Factored SCPs bridge the gap between influence diagrams and stochastic constraint programming by imposing probabilistic and deterministic factors over decision and random variables [babaki2017stochastic]. And-Or search with branch and bound has been previously used to evaluate influence diagrams when no constraint propagation is involved [YuanWH10]. And-Or search trees have also been used to solve stochastic constraint programs with independent random variables [Walsh02]. Neither of these methods exploits identical subproblems during the search.
Compilation to decision diagrams is a well-known technique in AI with celebrated success in model counting [MuiseMBH12], probabilistic inference [ChoiKD13]
, probabilistic logic programming[FierensBRSGTJR15], and planning [SpeckGM18, HoeySHB99]
, among others. Recently, decision diagrams have received attention in combinatorial optimization, too. However, in most of these studies the construction of decision diagrams is problem-specific. A notable exception is the work of[UnaGSS19] which proposes methods for compilation of CP subproblems to decision diagrams. This study proposes sophisticated methods for identification of identical subproblems, which require interaction with the propagation algorithms.
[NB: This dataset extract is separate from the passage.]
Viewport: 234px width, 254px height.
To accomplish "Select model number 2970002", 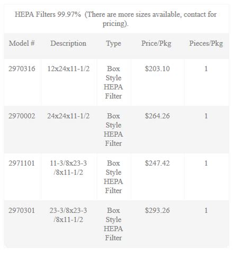I will (22, 116).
Scenario-based approaches are approximate methods that solve SCP problems by sampling a subset of possible scenarios from the probability distribution [TarimMW06, HemmiT018]. Our work demonstrates that it is possible to take all scenarios into account without the need to explicitly enumerate them.
7 Conclusion & Future Work
We presented a method for compiling factored stochastic constraint programs into And-Or decision diagrams. Our experiments demonstrate the advantages of such a compilation, especially when there is a lot of redundancy in the search space.
Decision diagrams have been successfully used in combinatorial optimization for obtaining bounds [BergmanCHH16]. A direction for future work is to devise compilation methods that create relaxed And-Or decision diagrams, which can then be used for obtaining bounds during search. There exists some recent work on using more sophisticated techniques for identification of equivalent and dominant subproblems [UnaGSS19, ChuBS12]. This motivates future work on subproblem identification in And-Or search.
The SCP problems usually include chance constraints, i.e. constraints that should be satisfied at least in a certain fraction of possible scenarios. Our current formalism only considers hard constraints. Generalizing this work to include chance constraints is another promising direction for future work.